In order to address the growing needs of the undocumented migrant population living in the Maximilian Park in Brussels, Médecins du Monde and 8 other organisations created The Humanitarian Hub in January 2018 where migrants can access medical care among other services. From January to February 2018, only 5 women out of 1483 patients visited The Humanitarian Hub regarding sexual & reproductive health and none asked about contraception. In response, a voluntary demedicalized midwifery clinic was implemented to build trust with the women and offer them contraception. At our field teams’ request, operational research was conducted. We used a mixed methodology, including retrospective quantitative analysis of patient files and field observations made during participant observation sessions. These observations helped us better understand the barriers women face in accessing contraception and how migration complicates its usage. By implementing gender-sensitive consultations, the number of women patients rose from 5,4% to 10,6% in 2018. Between March 2018 and March 2019, 144 women consulted midwives regarding their sexual & reproductive health.

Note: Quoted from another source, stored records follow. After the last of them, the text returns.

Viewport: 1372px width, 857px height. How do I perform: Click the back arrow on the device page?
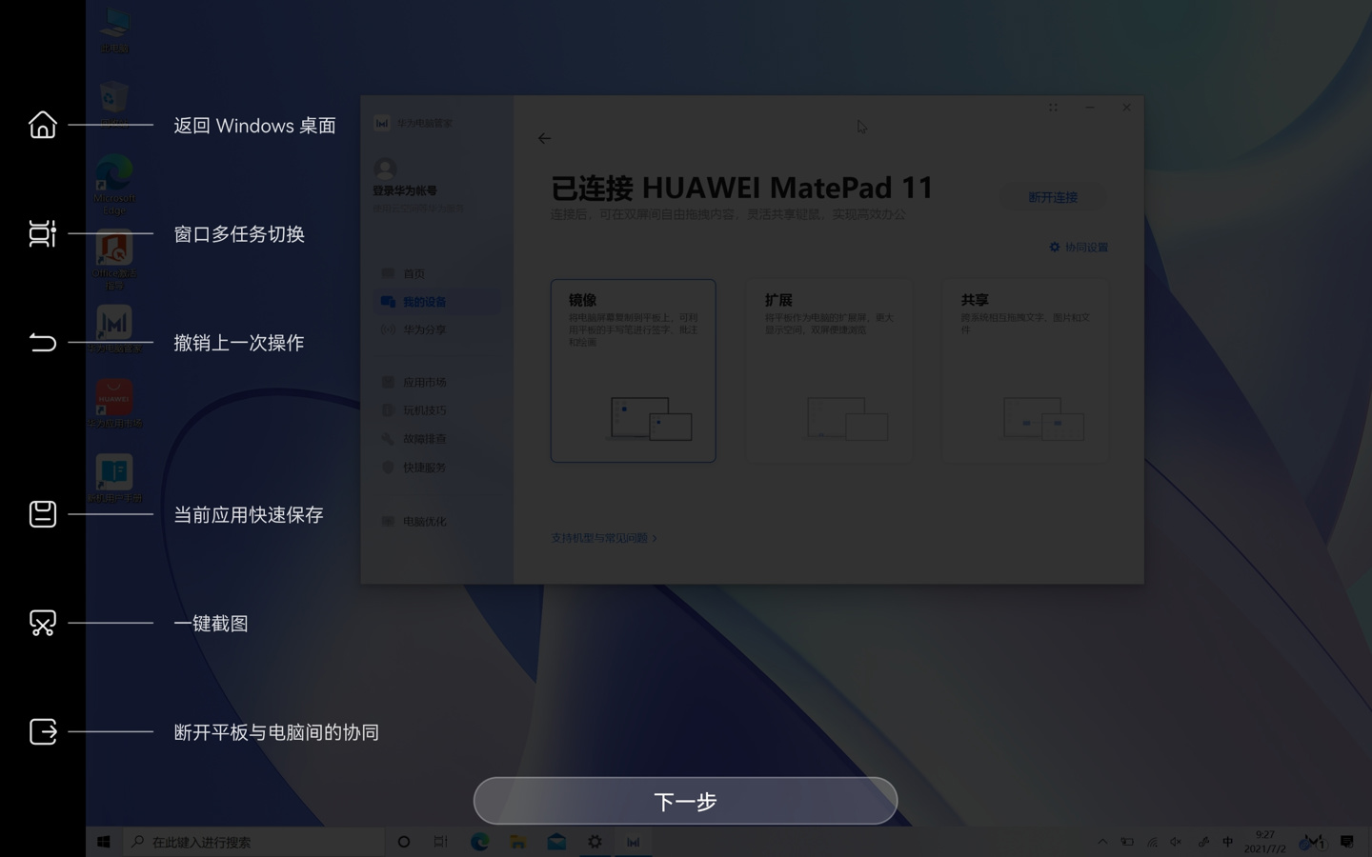[x=544, y=138]
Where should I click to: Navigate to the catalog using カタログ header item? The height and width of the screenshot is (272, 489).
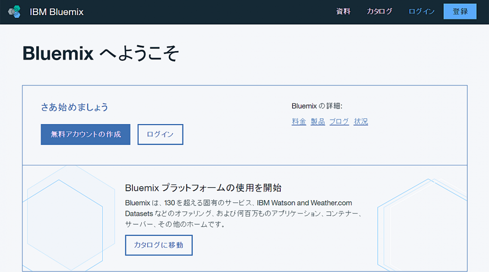point(380,11)
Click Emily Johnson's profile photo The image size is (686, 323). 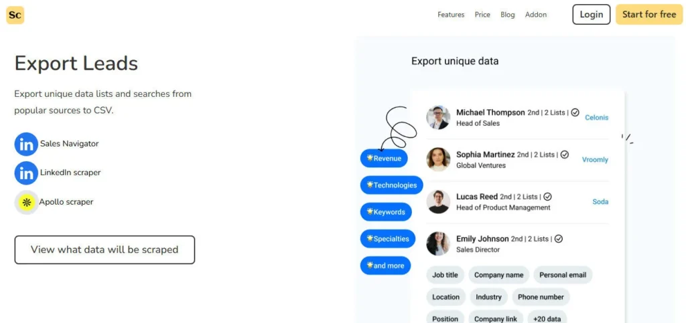point(438,243)
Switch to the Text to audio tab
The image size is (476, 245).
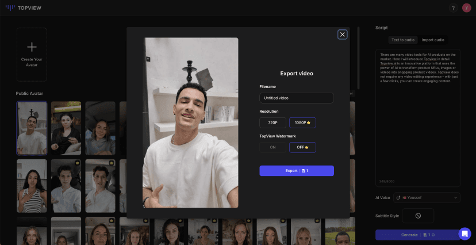(x=403, y=40)
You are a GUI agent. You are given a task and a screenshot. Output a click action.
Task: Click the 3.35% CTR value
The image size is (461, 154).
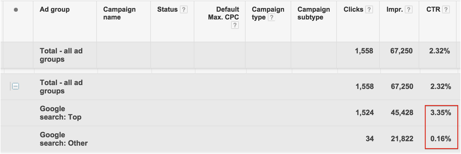coord(441,113)
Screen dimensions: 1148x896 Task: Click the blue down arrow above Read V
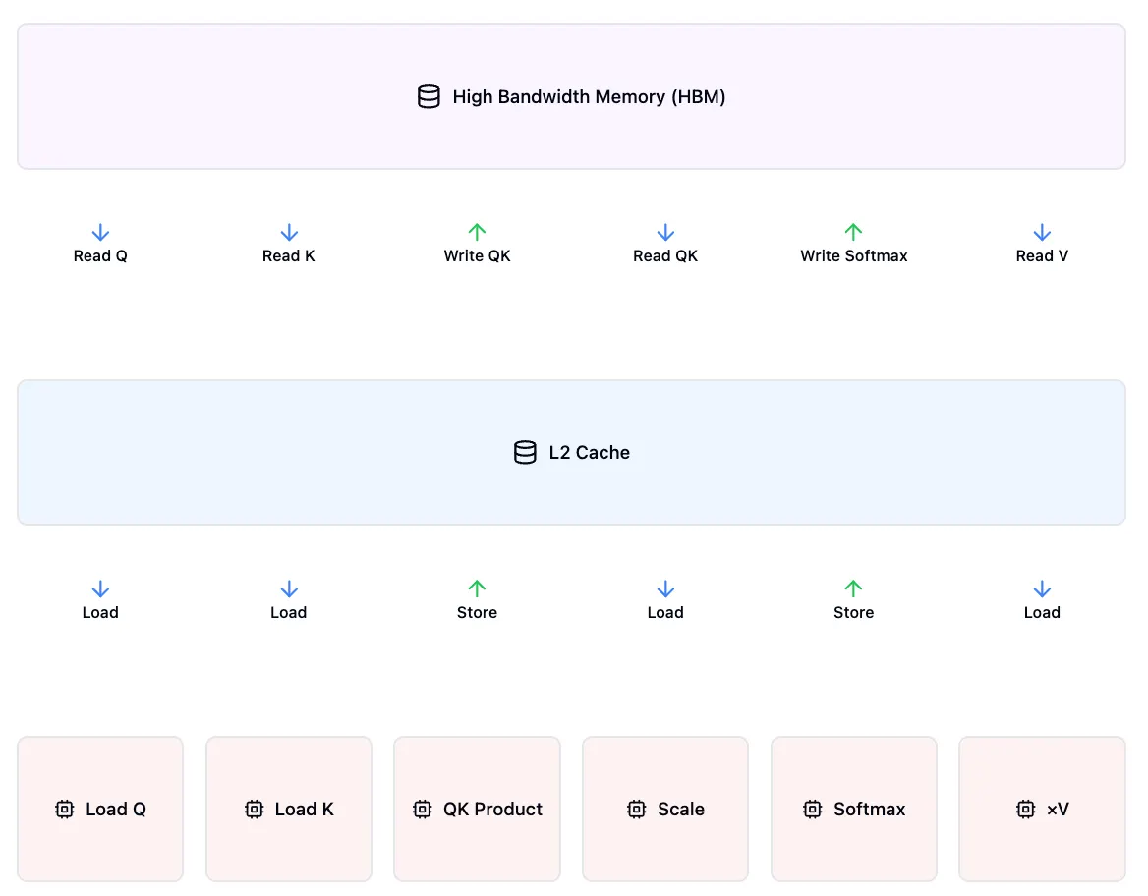(x=1042, y=233)
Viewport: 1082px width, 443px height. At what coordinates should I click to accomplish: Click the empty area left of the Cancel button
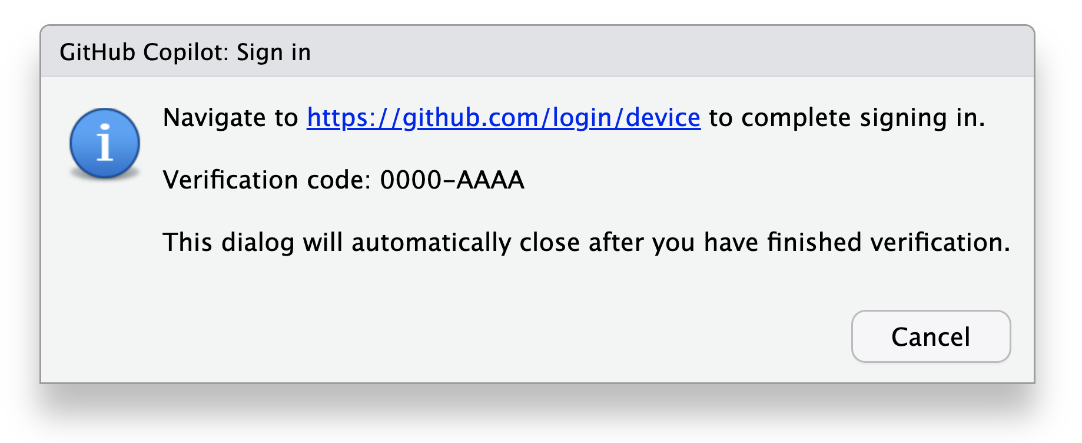530,337
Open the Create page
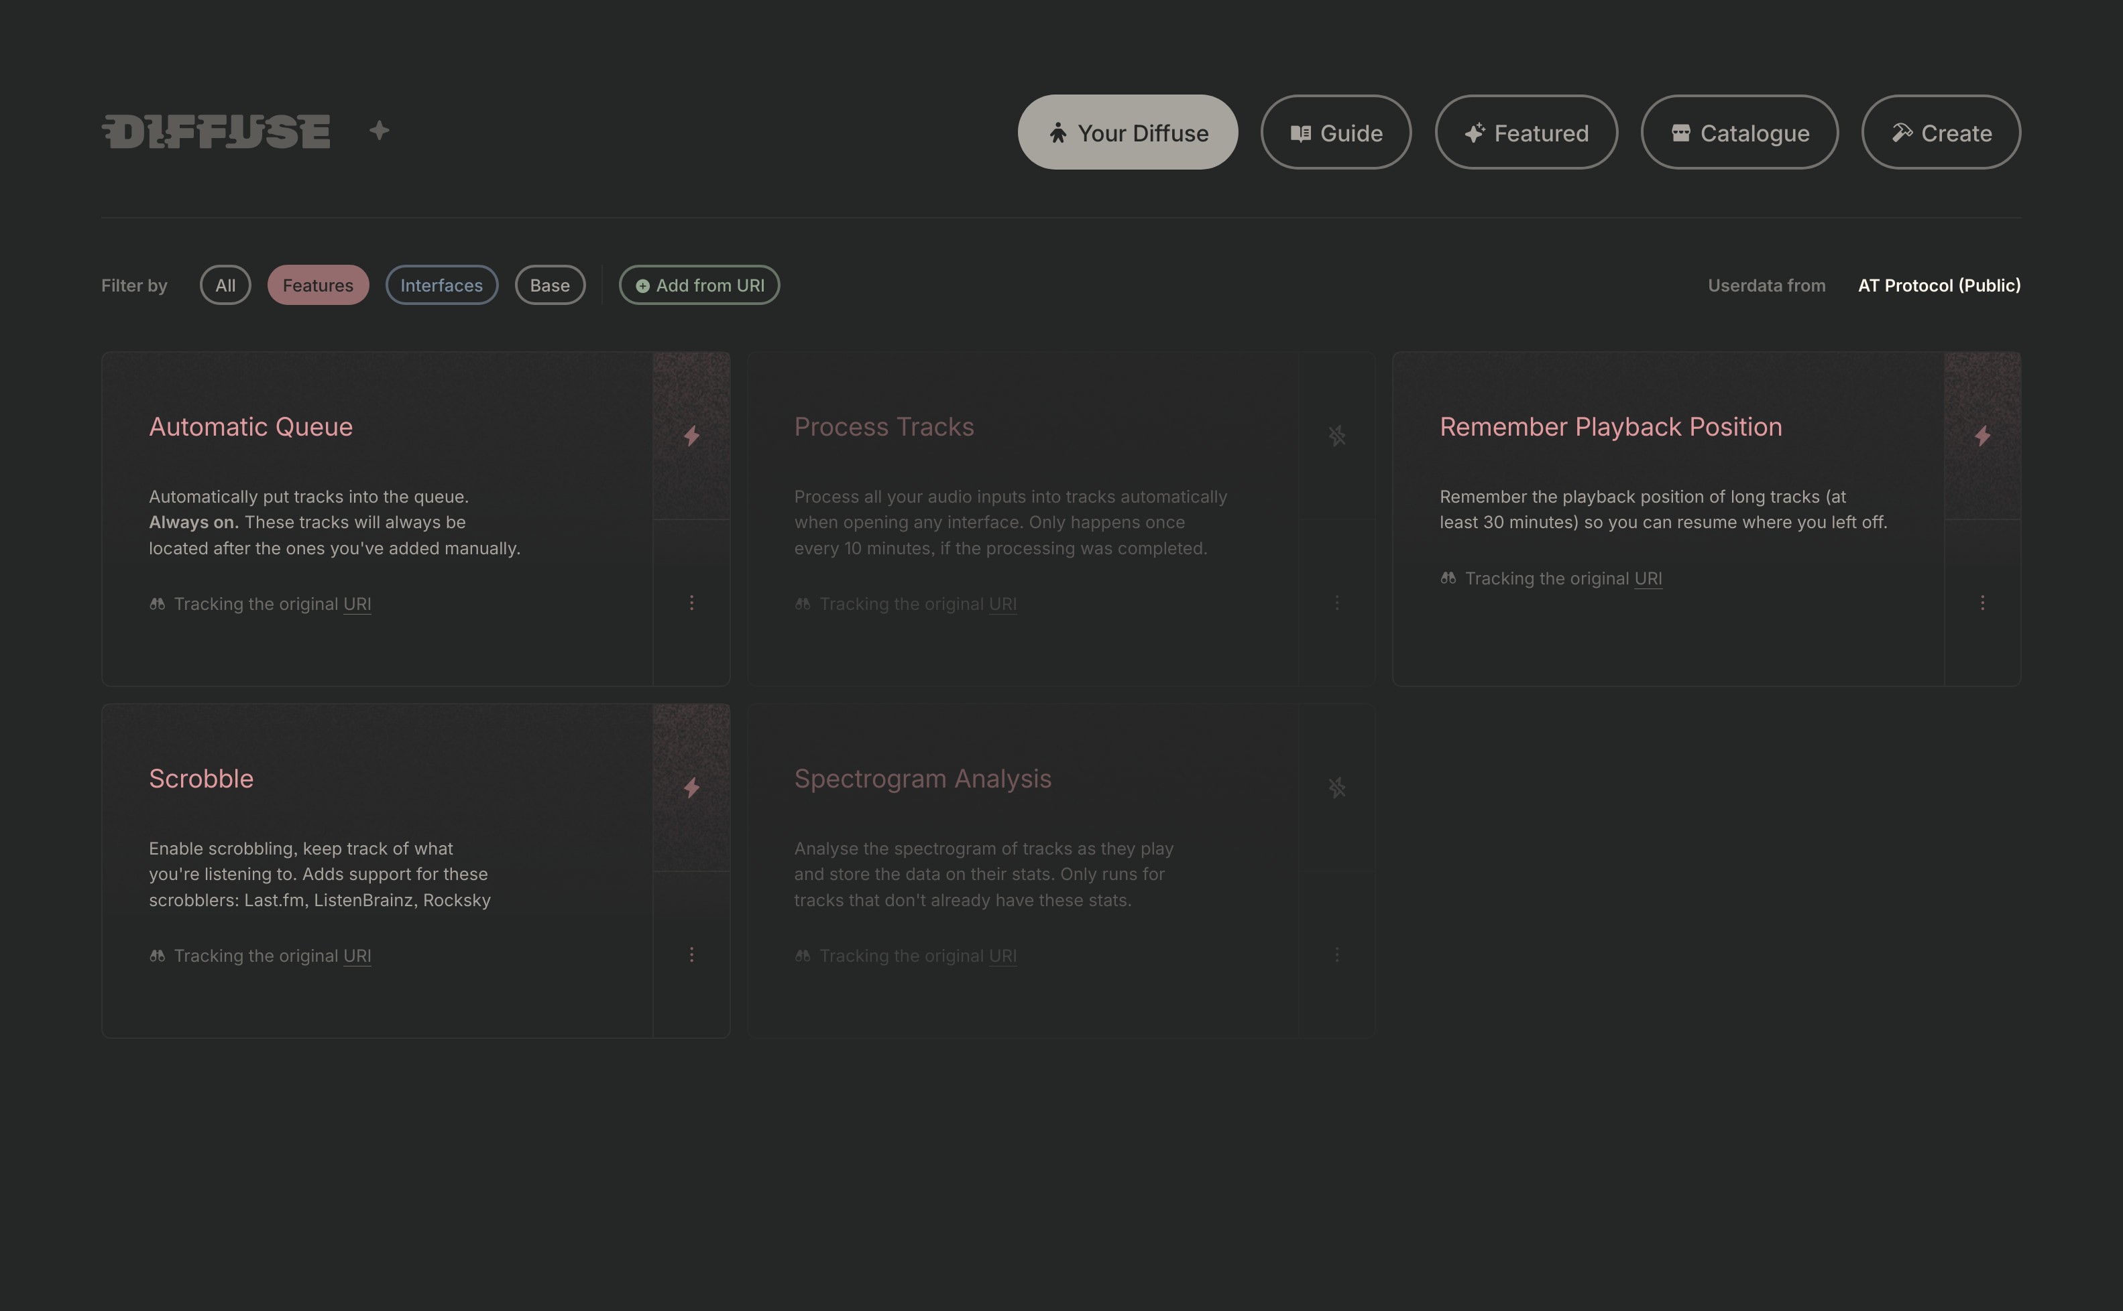Screen dimensions: 2123x1311 tap(1941, 133)
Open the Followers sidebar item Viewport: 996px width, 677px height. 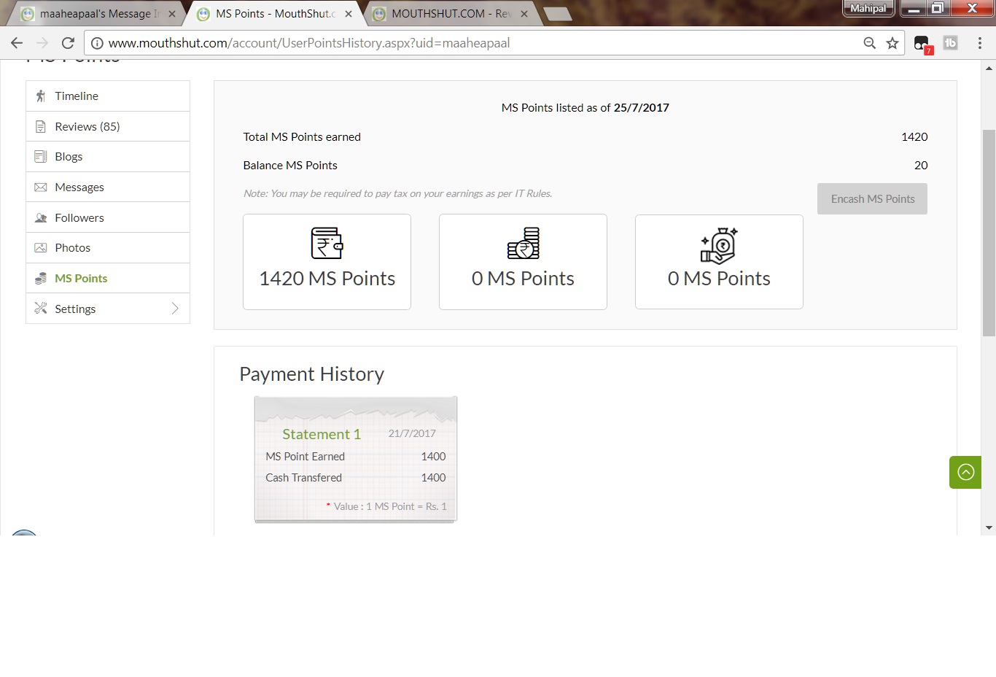pos(79,218)
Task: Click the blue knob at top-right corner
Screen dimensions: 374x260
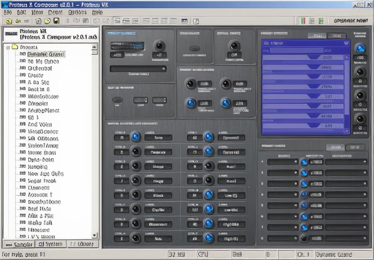Action: [x=360, y=48]
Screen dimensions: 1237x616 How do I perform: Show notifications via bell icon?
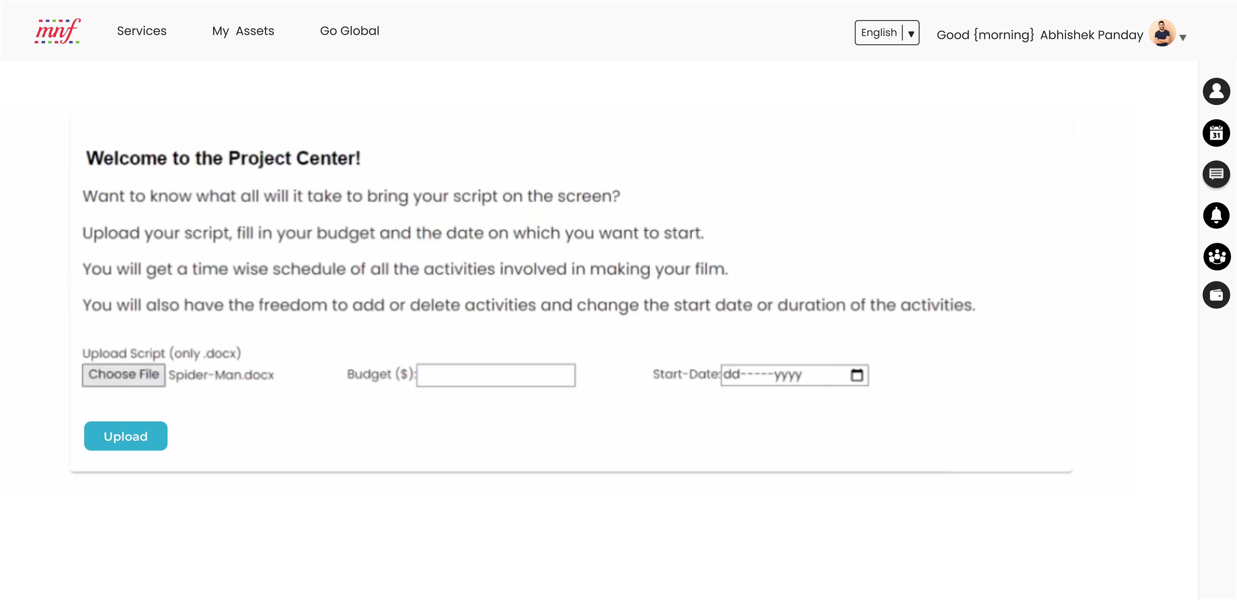(x=1216, y=215)

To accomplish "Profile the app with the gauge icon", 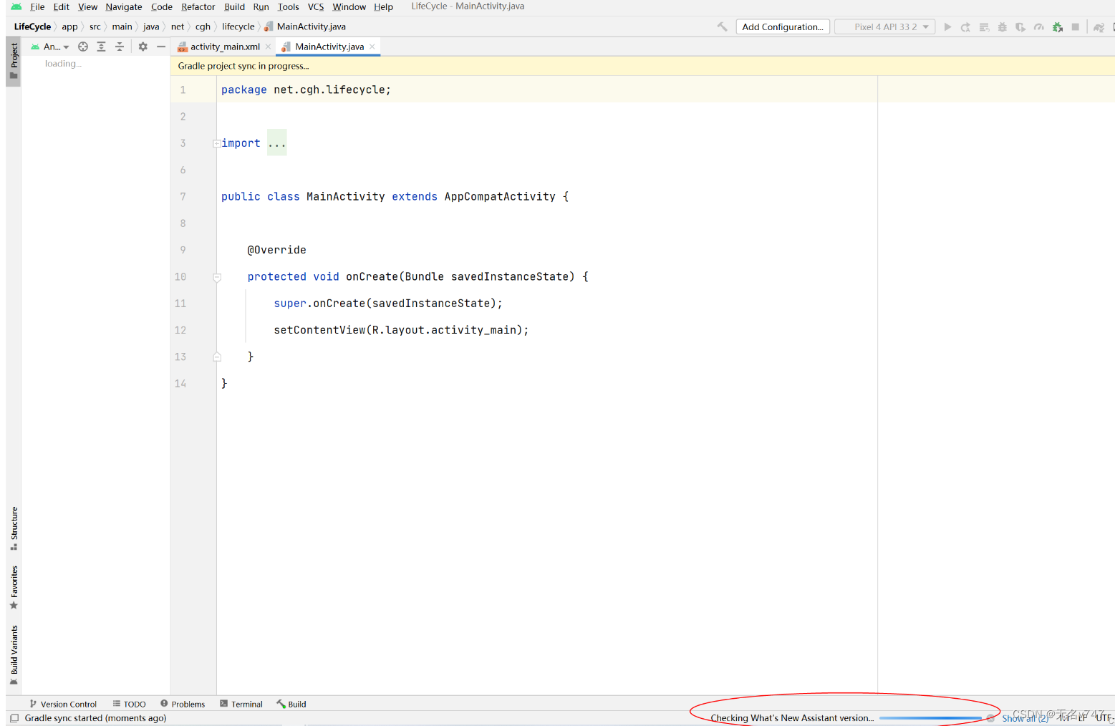I will coord(1039,26).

Quantitative analysis on pre-exposure contraception on 52 files showed that 4 used a contraception, 25 women requested one, 4 refused it, 19 discussed it with the midwife, and among them, 8 agreed to try it. The most common reasons for the 80 consultations analysed were requesting contraception (62,5%), including morning-after pills (12,5%) and fear of pregnancy (32,5%). The most common contraceptive method was the pill (63,6%) followed by injections (30,3%). Our medical team saw 29 women with unwanted pregnancies, which confirms the importance of focusing on contraception options for migrant women, although addressing this may be difficult in medical consultations. It also supports the need to implement demedicalized midwifery consultations to facilitate sensitive discussions with migrant women. Key messages Our research shows that contraceptive use is a particularly sensitive challenge in the irregular migrant women population due to the particularities of their lives. The development of demedicalized midwifery consultations helps professionals give irregular migrant women feasible advice on contraception in regard to their unique situations.